Athlete of the Month: Ryan Wong

Huddling close to the mat, two players face head-to-head, prepared to use their body strength and mobility to take down their opponent. 

On one side of the mat is Diamond Bar High School senior wrestling captain Ryan Wong, carefully scanning his opponent for any sign of weakness.

“I focus on keeping a strong mindset, expecting every match to be a hard fight, but I’ll still be able to come out on top,” Wong said. 

Entering his senior season with a state ranking of 17 in the 138-pound weight class, Wong has been accumulating accolades since his sophomore year, winning League and ending that season as the only wrestler from DBHS to advance to the Masters Meet. 

“My favorite moment was winning League my sophomore year,” Wong said. “That was a pretty big experience, because it was actually the first time I got first at a tournament.”

Wong was first introduced to the sport in seventh grade by his brother—a former captain of the DBHS wrestling team. But, his experience with high-contact sports began three years prior in jiu-jitsu. 

“Jiu-jitsu is grappling as well so a lot of the movements were similar to wrestling,” Wong said. 

While the movements came naturally, the senior wrestler attributes much of his success to a combined regimen of conditioning, weight-lifting and mock-matches with his teammates. 

“The more time I spent training and practicing, both my skills and mindset have gotten better,” Wong said. “My mind especially, due to more experience and matches.”

It’s with this mindset that Wong has maintained his standing on the podium, even with his lack of a junior season. 

Throughout the current season, Wong has added to his achievements with a second place win at Mater Dei High School and a fifth at the Ed Springs Classic.

Wong continues that streak even during his off-season, competing in outside competitions and practicing his coordination at the jiu-jitsu studio.  

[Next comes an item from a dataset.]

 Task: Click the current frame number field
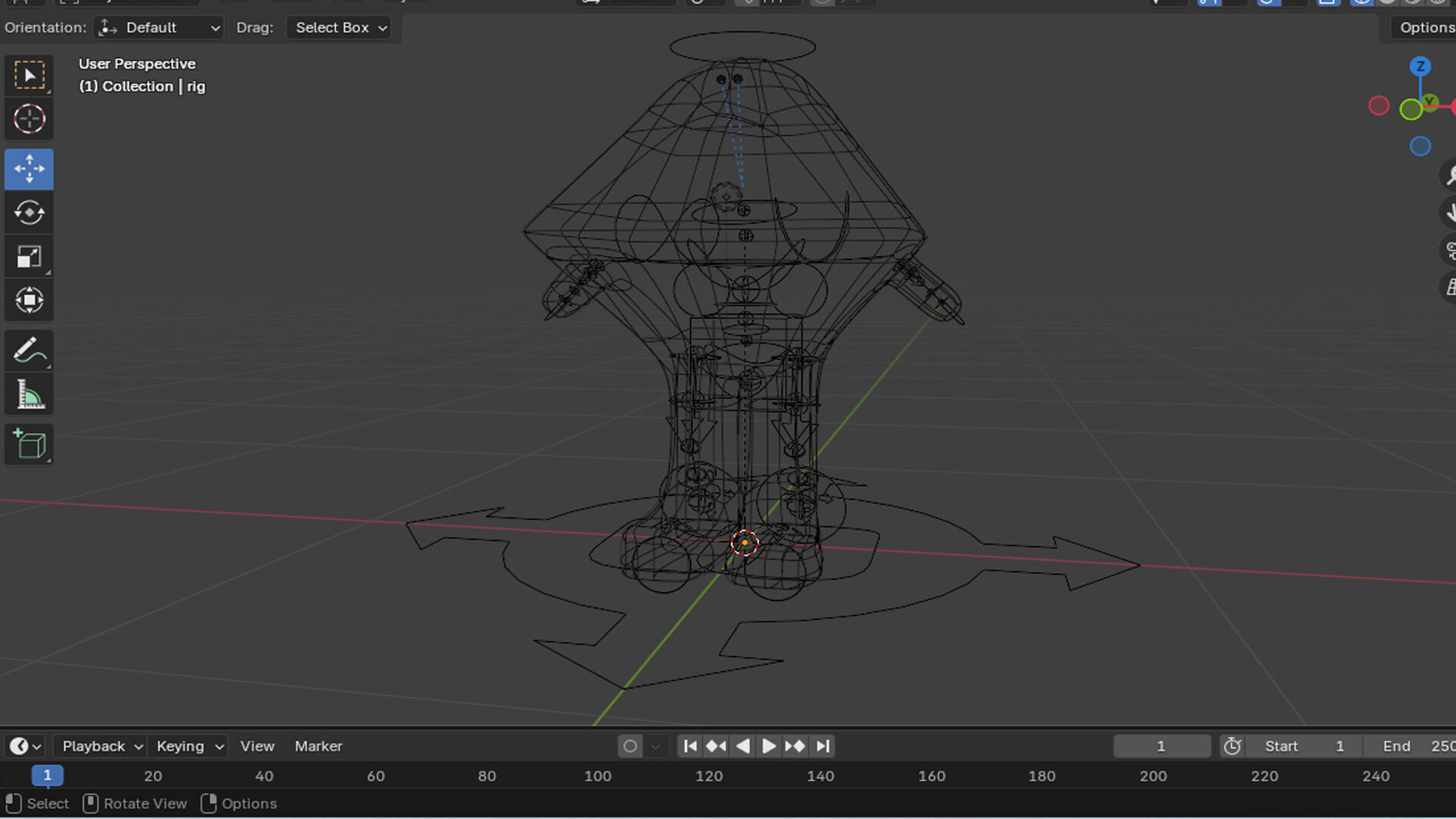point(1161,746)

“Before COVID, I would wrestle at open mat at Mt. Sac,” Wong said. “Now, I wrestle at a jiu-jitsu studio in Fullerton outside of school.”

With the season ended, Wong focused his energy on a podium placement at the Hacienda League Finals—a strong investment as he placed second in the 132-pound weight class, qualifying for the upcoming CIF tournament. 

“The season for our team is already over, so it would have been to win the League as a team,” Wong said. “But, since we didn’t do that, I think just getting as many people to qualify for CIF and Masters.”

While Wong has yet to have plans for a collegiate career, his countless medals and top 20 rankings across three years has proven to him the extent of his abilities. 

“Wrestling just taught me how to push through, even when you’re exhausted and tired, especially when you feel like you don’t have anything left,” Wong said.